Abstract
The cytoplasm of living cells responds to deformation in much the same way as a water-filled sponge does. This behaviour, although intuitive, is connected to long-standing and unsolved fundamental questions in cell mechanics.
We often think of the cell as being an astounding machine. Indeed, the cell has the capabilities to contract, stiffen, stretch, fluidize, reinforce, crawl, intravasate, extravasate, invade, engulf, divide, swell, shrink or remodel. This impressive mechanical repertoire can generate changes in cell shape, size, or both, which can be comparable to the dimensions of the cell itself. However, the metaphor of cell as machine is in several regards misleading. Unlike machines, cells do not have specialized components connected to only a few other components and designed specifically to perform only one distinct function. Rather, connections are established by a limited number of components (such as genes and proteins) to perform multiple cellular functions. As such, the notion of cell as machine may lead to misunderstandings about how the eukaryotic cell actually works, down to the level of the gene, and even how the earliest eukaryotic cells came to be.

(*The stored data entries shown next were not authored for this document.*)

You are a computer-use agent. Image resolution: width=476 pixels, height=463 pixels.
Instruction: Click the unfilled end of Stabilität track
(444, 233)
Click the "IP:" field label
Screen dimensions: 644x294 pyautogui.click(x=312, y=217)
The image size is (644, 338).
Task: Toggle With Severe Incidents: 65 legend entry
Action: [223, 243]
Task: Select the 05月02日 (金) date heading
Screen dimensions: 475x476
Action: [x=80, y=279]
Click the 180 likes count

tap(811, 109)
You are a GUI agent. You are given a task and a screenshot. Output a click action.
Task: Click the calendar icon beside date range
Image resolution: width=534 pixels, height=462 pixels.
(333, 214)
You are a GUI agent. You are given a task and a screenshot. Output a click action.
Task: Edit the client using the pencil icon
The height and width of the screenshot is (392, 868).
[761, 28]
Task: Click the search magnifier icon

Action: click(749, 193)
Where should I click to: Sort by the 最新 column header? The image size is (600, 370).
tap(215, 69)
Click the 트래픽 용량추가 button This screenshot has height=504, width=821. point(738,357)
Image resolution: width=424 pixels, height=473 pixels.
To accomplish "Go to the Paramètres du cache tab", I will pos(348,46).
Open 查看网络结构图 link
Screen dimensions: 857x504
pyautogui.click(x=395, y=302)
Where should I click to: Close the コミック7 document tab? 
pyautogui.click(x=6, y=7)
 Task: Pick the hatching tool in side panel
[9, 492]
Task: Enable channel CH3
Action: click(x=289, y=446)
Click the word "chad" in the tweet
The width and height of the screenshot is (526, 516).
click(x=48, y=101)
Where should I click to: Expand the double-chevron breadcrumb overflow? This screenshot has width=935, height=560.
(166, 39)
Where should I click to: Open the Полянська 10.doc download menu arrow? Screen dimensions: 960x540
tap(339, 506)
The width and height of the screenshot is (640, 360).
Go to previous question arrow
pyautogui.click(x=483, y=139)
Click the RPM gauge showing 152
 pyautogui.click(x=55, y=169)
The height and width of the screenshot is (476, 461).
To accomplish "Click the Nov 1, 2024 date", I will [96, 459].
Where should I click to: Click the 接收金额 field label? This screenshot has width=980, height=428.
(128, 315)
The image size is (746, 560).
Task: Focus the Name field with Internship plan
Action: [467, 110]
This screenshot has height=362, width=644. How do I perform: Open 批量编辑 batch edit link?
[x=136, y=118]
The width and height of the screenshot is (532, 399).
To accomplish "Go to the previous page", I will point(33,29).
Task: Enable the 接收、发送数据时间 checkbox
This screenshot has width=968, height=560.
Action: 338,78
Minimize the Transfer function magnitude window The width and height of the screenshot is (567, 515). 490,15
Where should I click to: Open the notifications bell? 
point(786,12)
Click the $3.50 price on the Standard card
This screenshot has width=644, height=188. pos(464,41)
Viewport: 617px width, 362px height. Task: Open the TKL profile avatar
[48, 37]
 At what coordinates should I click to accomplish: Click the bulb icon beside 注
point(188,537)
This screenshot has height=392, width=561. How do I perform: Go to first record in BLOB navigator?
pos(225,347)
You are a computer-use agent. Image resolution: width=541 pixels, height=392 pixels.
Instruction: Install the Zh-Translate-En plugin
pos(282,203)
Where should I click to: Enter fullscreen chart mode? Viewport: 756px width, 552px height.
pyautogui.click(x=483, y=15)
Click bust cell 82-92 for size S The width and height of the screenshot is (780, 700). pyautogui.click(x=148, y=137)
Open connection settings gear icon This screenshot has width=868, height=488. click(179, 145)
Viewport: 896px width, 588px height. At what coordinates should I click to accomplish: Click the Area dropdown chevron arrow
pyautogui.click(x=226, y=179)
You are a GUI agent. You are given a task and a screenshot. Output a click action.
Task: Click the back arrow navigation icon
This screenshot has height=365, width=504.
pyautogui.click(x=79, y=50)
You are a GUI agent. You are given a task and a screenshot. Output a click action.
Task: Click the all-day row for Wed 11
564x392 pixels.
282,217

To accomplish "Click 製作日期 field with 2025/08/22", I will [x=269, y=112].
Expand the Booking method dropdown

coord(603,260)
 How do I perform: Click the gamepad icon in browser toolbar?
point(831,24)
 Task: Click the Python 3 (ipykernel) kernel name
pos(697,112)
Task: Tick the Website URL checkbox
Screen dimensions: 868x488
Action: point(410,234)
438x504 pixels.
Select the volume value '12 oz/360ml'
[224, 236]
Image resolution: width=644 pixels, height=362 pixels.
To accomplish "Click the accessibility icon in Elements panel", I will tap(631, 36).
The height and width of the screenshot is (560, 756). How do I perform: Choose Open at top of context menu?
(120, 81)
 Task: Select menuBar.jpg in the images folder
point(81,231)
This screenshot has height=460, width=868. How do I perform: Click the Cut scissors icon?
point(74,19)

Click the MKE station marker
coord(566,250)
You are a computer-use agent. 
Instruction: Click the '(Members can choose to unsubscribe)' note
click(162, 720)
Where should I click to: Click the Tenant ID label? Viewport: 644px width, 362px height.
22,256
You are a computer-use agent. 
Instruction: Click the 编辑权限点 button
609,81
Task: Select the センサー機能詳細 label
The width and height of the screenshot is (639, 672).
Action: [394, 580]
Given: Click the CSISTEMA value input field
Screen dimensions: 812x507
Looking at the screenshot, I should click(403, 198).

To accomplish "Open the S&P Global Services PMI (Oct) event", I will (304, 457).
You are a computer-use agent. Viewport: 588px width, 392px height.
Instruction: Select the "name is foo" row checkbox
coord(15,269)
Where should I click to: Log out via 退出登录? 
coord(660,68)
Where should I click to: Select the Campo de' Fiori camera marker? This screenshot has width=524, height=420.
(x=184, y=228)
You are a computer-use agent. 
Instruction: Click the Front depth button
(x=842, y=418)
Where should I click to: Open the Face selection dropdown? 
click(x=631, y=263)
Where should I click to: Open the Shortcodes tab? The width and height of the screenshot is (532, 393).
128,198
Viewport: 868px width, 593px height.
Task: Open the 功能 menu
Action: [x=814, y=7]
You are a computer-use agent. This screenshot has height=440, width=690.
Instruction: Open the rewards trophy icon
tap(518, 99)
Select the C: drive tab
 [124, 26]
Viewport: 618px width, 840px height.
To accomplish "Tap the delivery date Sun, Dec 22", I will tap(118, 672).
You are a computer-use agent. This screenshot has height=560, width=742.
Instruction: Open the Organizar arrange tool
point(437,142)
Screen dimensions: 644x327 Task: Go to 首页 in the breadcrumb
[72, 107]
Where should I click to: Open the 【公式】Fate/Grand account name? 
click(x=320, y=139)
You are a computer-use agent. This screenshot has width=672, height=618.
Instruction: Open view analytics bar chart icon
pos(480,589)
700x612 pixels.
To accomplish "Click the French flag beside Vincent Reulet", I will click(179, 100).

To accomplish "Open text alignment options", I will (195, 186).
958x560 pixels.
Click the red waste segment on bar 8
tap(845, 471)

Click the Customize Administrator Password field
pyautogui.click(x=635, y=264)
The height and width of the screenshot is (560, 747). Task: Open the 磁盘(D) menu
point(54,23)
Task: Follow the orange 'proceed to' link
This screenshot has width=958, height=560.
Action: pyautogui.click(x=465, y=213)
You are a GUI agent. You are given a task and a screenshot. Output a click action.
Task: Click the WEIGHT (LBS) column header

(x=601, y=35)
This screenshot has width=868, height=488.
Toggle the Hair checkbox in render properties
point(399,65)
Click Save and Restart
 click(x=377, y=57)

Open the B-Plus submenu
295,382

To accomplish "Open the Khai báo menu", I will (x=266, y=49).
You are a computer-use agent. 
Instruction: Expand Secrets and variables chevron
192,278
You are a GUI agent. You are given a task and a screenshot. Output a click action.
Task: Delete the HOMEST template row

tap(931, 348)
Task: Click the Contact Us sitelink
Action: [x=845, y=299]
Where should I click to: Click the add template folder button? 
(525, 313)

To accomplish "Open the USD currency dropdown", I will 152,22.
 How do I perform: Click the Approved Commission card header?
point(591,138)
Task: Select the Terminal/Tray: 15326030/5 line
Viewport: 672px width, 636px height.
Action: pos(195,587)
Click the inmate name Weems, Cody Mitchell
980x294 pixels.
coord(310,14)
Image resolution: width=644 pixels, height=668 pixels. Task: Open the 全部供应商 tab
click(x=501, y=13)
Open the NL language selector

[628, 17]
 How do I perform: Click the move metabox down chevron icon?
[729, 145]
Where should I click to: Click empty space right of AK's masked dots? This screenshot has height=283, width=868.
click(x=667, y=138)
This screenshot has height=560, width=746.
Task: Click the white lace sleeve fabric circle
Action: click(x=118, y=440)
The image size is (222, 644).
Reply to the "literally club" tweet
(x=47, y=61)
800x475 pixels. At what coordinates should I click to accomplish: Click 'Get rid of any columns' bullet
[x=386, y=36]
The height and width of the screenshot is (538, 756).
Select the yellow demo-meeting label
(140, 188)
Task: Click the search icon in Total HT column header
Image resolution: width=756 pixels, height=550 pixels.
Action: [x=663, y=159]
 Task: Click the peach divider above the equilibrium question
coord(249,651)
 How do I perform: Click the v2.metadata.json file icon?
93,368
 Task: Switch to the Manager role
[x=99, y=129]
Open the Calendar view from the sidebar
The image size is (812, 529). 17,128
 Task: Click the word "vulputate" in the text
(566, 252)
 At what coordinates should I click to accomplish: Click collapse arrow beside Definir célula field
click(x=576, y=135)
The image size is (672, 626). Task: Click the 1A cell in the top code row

One key function of the eukaryotic cell is deformability, which is well characterized phenomenologically yet remains poorly understood fundamentally. When the cell is at rest, molecular fluctuations within its cytoskeletal network are not dominated by thermal fluctuations — as in colloidal materials at equilibrium and as assumed in traditional theories of viscoelasticity — but rather by the ongoing hydrolysis of adenosine triphosphate (ATP), which releases about 20 thermal units of energy per hydrolysis event. Einstein's fluctuation–dissipation theorem (which relates a system's fluctuations at thermal equilibrium and its response to external perturbations) and anything that depends on it thus fail dramatically1,2. Moreover, for imposed strains of about 1% or smaller, the rheology of the cytoskeleton is strongly coupled to the active contractile stresses that it generates3, is highly sensitive to water content and the associated molecular crowding4, and is described universally by weak power laws. Therefore, cell rheology cannot be characterized by any defined scale of time5. Furthermore, for the larger deformations that characterize most of the physiological range, the cytoskeleton undergoes a remarkable transition from a solid-like to a fluid-like state6. The cell's nucleus, which is stiffer than the cytoskeleton, also shares some of these same features7. Importantly, it is well recognized that these elastic cellular structures are porous and dispersed in water, which is of course the principal cellular constituent. Still, although the implications of water flow on cellular mechanics are known to be important4, the underlying mechanism has never been clear.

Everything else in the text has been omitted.